What is expected - Your answer should be the records below, repeated exactly as they stand.

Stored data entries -
◇ ◇ ◇
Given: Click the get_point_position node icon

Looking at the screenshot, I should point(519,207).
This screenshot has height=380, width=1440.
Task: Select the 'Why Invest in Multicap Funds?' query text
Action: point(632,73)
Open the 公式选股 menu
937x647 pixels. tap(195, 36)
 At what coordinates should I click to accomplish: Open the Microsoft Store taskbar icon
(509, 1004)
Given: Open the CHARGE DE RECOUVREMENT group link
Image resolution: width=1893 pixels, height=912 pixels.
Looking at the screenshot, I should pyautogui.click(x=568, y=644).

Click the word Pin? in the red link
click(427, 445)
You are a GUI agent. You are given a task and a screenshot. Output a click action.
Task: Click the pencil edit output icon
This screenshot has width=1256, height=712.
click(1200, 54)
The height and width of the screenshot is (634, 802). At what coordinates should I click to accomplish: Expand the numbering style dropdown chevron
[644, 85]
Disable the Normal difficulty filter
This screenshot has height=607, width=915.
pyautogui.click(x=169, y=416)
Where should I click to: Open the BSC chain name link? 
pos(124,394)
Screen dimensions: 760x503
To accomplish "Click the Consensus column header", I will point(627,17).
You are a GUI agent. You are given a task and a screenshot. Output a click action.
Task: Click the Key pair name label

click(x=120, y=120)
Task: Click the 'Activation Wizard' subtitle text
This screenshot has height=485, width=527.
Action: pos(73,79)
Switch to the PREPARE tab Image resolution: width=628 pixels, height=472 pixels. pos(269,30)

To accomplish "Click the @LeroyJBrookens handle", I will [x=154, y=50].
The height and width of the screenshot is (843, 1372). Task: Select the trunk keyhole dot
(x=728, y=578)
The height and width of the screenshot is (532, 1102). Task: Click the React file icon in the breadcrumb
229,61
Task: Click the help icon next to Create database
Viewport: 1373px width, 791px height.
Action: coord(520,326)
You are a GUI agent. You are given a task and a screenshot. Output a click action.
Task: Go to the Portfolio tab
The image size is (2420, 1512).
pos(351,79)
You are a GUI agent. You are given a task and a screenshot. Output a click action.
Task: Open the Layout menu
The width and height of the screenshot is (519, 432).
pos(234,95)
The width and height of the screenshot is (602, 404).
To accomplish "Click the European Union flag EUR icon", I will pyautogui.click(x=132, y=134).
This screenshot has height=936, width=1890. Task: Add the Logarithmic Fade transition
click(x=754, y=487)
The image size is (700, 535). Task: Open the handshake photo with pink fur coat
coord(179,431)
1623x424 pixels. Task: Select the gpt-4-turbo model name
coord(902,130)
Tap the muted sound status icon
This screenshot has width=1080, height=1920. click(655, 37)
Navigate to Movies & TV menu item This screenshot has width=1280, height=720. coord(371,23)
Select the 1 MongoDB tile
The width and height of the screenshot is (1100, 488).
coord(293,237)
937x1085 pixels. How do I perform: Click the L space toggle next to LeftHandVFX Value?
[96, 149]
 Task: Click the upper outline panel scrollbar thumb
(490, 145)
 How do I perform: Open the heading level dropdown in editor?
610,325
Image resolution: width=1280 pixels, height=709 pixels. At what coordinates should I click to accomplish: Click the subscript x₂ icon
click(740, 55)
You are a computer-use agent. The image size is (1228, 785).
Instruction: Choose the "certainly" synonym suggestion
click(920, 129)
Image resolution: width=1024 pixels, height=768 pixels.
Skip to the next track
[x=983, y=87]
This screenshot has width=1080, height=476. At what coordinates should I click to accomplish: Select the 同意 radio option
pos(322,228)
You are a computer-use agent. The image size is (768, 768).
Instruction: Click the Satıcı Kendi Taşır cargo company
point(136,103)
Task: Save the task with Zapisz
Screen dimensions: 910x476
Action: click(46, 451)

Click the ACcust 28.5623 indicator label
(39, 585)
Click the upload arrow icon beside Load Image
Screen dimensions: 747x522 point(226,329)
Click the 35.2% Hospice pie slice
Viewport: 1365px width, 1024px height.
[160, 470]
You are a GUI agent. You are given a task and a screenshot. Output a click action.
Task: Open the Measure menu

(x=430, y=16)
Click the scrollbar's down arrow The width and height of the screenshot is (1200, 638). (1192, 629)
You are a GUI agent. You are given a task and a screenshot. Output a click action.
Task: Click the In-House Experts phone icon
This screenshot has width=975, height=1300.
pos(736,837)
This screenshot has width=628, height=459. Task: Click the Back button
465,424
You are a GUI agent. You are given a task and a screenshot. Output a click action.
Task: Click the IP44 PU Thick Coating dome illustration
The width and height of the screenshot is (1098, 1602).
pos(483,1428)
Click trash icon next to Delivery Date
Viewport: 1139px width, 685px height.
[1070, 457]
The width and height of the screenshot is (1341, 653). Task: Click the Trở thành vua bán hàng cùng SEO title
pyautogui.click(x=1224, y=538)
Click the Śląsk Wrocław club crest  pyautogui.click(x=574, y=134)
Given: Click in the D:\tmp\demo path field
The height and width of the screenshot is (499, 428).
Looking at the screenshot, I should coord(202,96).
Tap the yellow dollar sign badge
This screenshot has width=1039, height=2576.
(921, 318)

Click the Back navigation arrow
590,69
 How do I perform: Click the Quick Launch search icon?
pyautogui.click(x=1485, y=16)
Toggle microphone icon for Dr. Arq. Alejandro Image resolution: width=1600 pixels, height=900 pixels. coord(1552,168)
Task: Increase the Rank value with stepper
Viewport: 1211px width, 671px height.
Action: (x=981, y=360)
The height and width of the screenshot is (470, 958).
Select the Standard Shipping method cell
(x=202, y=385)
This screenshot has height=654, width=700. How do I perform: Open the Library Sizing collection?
◇ ◇ ◇
Solution for this exercise -
Given: Click the get_point_position node icon

Looking at the screenshot, I should point(519,207).
This screenshot has height=380, width=1440.
Task: Select the 'Why Invest in Multicap Funds?' query text
Action: point(632,73)
Open the 公式选股 menu
937x647 pixels. tap(195, 36)
 At what coordinates should I click to accomplish: Open the Microsoft Store taskbar icon
(509, 1004)
Given: Open the CHARGE DE RECOUVREMENT group link
Image resolution: width=1893 pixels, height=912 pixels.
Looking at the screenshot, I should pyautogui.click(x=568, y=644).

Click the word Pin? in the red link
click(427, 445)
You are a GUI agent. You are given a task and a screenshot. Output a click action.
Task: Click the pencil edit output icon
This screenshot has width=1256, height=712.
click(1200, 54)
The height and width of the screenshot is (634, 802). At what coordinates should I click to accomplish: Expand the numbering style dropdown chevron
[644, 85]
Disable the Normal difficulty filter
This screenshot has height=607, width=915.
pyautogui.click(x=169, y=416)
Where should I click to: Open the BSC chain name link? 
pos(124,394)
Screen dimensions: 760x503
To accomplish "Click the Consensus column header", I will point(627,17).
You are a GUI agent. You are given a task and a screenshot. Output a click action.
Task: Click the Key pair name label

click(x=120, y=120)
Task: Click the 'Activation Wizard' subtitle text
This screenshot has height=485, width=527.
Action: pos(73,79)
Switch to the PREPARE tab Image resolution: width=628 pixels, height=472 pixels. pos(269,30)

To accomplish "Click the @LeroyJBrookens handle", I will [x=154, y=50].
The height and width of the screenshot is (843, 1372). Task: Select the trunk keyhole dot
(x=728, y=578)
The height and width of the screenshot is (532, 1102). Task: Click the React file icon in the breadcrumb
229,61
Task: Click the help icon next to Create database
Viewport: 1373px width, 791px height.
Action: coord(520,326)
You are a GUI agent. You are given a task and a screenshot. Output a click action.
Task: Go to the Portfolio tab
The image size is (2420, 1512).
pos(351,79)
You are a GUI agent. You are given a task and a screenshot. Output a click action.
Task: Open the Layout menu
The width and height of the screenshot is (519, 432).
pos(234,95)
The width and height of the screenshot is (602, 404).
To accomplish "Click the European Union flag EUR icon", I will pyautogui.click(x=132, y=134).
This screenshot has height=936, width=1890. Task: Add the Logarithmic Fade transition
click(x=754, y=487)
The image size is (700, 535). Task: Open the handshake photo with pink fur coat
coord(179,431)
1623x424 pixels. Task: Select the gpt-4-turbo model name
coord(902,130)
Tap the muted sound status icon
This screenshot has width=1080, height=1920. click(655, 37)
Navigate to Movies & TV menu item This screenshot has width=1280, height=720. coord(371,23)
Select the 1 MongoDB tile
The width and height of the screenshot is (1100, 488).
coord(293,237)
937x1085 pixels. How do I perform: Click the L space toggle next to LeftHandVFX Value?
[96, 149]
 Task: Click the upper outline panel scrollbar thumb
(490, 145)
 How do I perform: Open the heading level dropdown in editor?
610,325
Image resolution: width=1280 pixels, height=709 pixels. At what coordinates should I click to accomplish: Click the subscript x₂ icon
click(740, 55)
You are a computer-use agent. The image size is (1228, 785).
Instruction: Choose the "certainly" synonym suggestion
click(920, 129)
Image resolution: width=1024 pixels, height=768 pixels.
Skip to the next track
[x=983, y=87]
This screenshot has width=1080, height=476. At what coordinates should I click to accomplish: Select the 同意 radio option
pos(322,228)
You are a computer-use agent. The image size is (768, 768).
Instruction: Click the Satıcı Kendi Taşır cargo company
point(136,103)
Task: Save the task with Zapisz
Screen dimensions: 910x476
Action: click(46, 451)

Click the ACcust 28.5623 indicator label
(39, 585)
Click the upload arrow icon beside Load Image
Screen dimensions: 747x522 point(226,329)
Click the 35.2% Hospice pie slice
Viewport: 1365px width, 1024px height.
[160, 470]
You are a GUI agent. You are given a task and a screenshot. Output a click action.
Task: Open the Measure menu

(x=430, y=16)
Click the scrollbar's down arrow The width and height of the screenshot is (1200, 638). (1192, 629)
You are a GUI agent. You are given a task and a screenshot. Output a click action.
Task: Click the In-House Experts phone icon
This screenshot has width=975, height=1300.
pos(736,837)
This screenshot has width=628, height=459. Task: Click the Back button
465,424
You are a GUI agent. You are given a task and a screenshot. Output a click action.
Task: Click the IP44 PU Thick Coating dome illustration
The width and height of the screenshot is (1098, 1602).
pos(483,1428)
Click trash icon next to Delivery Date
Viewport: 1139px width, 685px height.
[1070, 457]
The width and height of the screenshot is (1341, 653). Task: Click the Trở thành vua bán hàng cùng SEO title
pyautogui.click(x=1224, y=538)
Click the Śląsk Wrocław club crest  pyautogui.click(x=574, y=134)
Given: Click in the D:\tmp\demo path field
The height and width of the screenshot is (499, 428).
Looking at the screenshot, I should coord(202,96).
Tap the yellow dollar sign badge
This screenshot has width=1039, height=2576.
(921, 318)

Click the Back navigation arrow
590,69
 How do I perform: Click the Quick Launch search icon?
pyautogui.click(x=1485, y=16)
Toggle microphone icon for Dr. Arq. Alejandro Image resolution: width=1600 pixels, height=900 pixels. coord(1552,168)
Task: Increase the Rank value with stepper
Viewport: 1211px width, 671px height.
Action: (x=981, y=360)
The height and width of the screenshot is (470, 958).
Select the Standard Shipping method cell
(x=202, y=385)
This screenshot has height=654, width=700. How do I perform: Open the Library Sizing collection?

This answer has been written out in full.